Right, and the "How the West Was Won", should really be a documentary?


Re(2): Talent agencies
Posted on July 15, 2003 at 12:13:13 AM by Anonymous

I’d say it’s an educated guess. 60-70% of the top execs are Jewish.

Actor David Duchovny said, "If you look at it objectively…Jews do a lot of the agenting."

The Guardian article lists David Geffen, Elliot Roberts, Barry Diller; Ron Meyer, Mike Ovitz, Bernie Brillstein, George Shapiro and Howard West, Irwin Winkler, Meryl Poster. All of them Jewish. They all attribute their success to their schooling in the mailrooms of talent agencies, "principally those at the William Morris Agency, Lew Wasserman's MCA, International Creative Management, and newer outfits such as Endeavor."

The article continues, "Gradually one notices that the smart Jewish and Italian kids from Brooklyn and the Bronx who returned from the second world war are being replaced by the sheltered children of [Jewish] executives and [Jewish] graduates of top east-coast colleges, youngsters whose only experience is of life in the movie business, and as this occurs one can sense the agencies becoming more and more incestuous."

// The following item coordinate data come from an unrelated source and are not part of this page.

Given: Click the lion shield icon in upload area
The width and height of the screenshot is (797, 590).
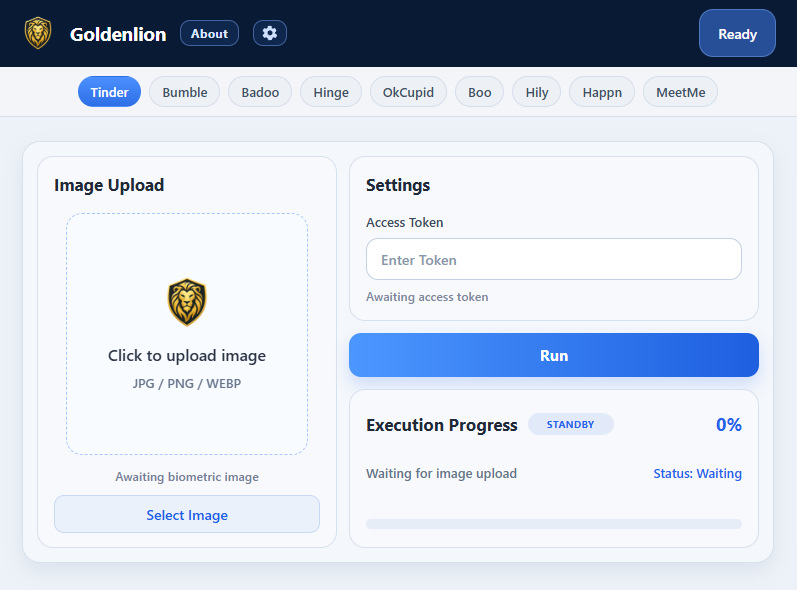Looking at the screenshot, I should (187, 302).
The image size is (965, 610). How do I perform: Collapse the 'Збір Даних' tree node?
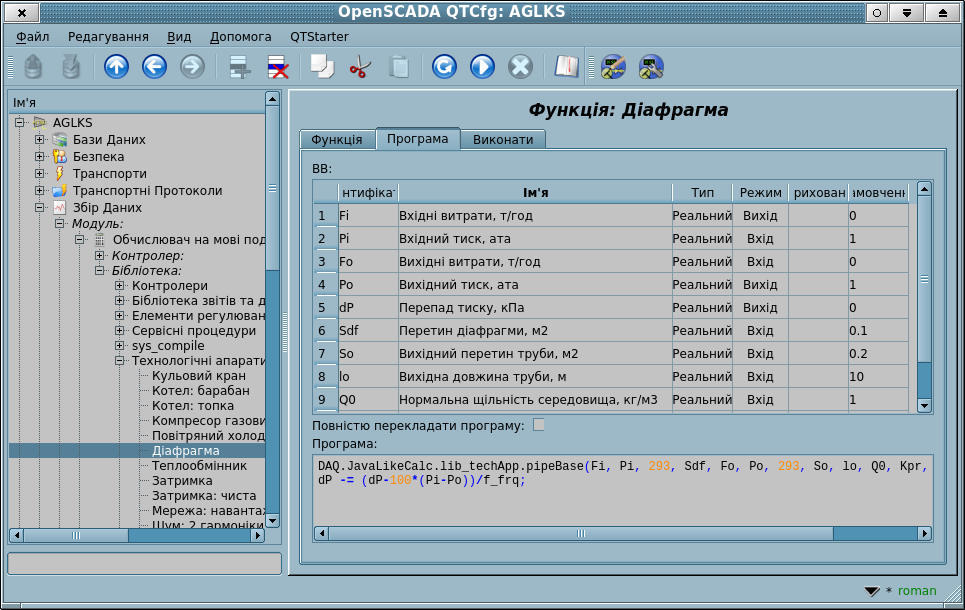[x=40, y=208]
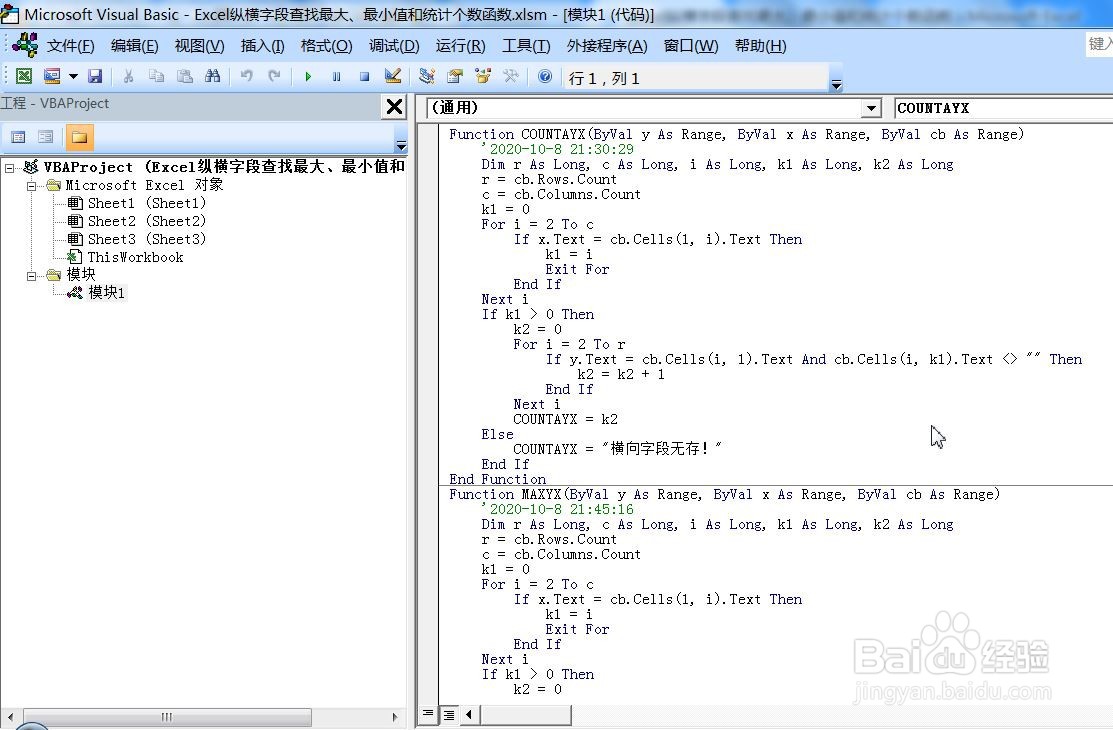Open the 运行(R) menu
This screenshot has height=730, width=1113.
459,45
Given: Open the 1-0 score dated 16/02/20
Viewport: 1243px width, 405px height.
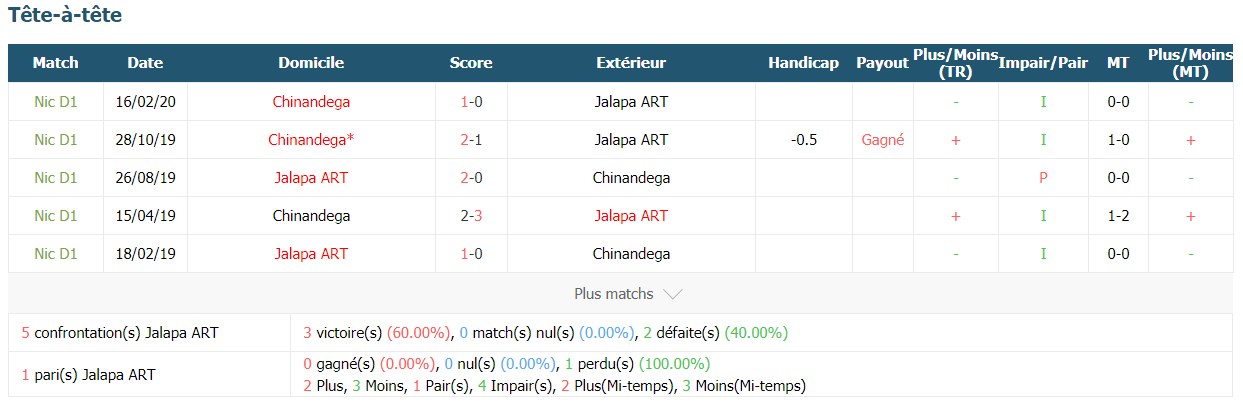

Ben Stein states, "This change from borscht-belt origins to the halls of Harvard as a prime source of writing talent in Hollywood is a quantum shift. Many of the Harvard and Yale alums are, to be sure, Jews, but many are not."

How many are Jews? Again, I’m guessing 60-70%

 

Re(2): Talent agencies
Posted on July 15, 2003 at 09:26:28 PM by TK

Levine, you're a rabidly ethnocentric, obfuscating, sack of shit.

 

 

Investigatory Procedure?
Posted on July 15, 2003 at 01:51:12 AM by James Jaeger

Mitchell Levin Wrote:

>There's two logical criteria to establish the existence of discrimination that need to be met in any specific case:

>1) A demonstrable pattern of hiring people with a similar background exclusively, or a pattern of denying hire to those with a specific background.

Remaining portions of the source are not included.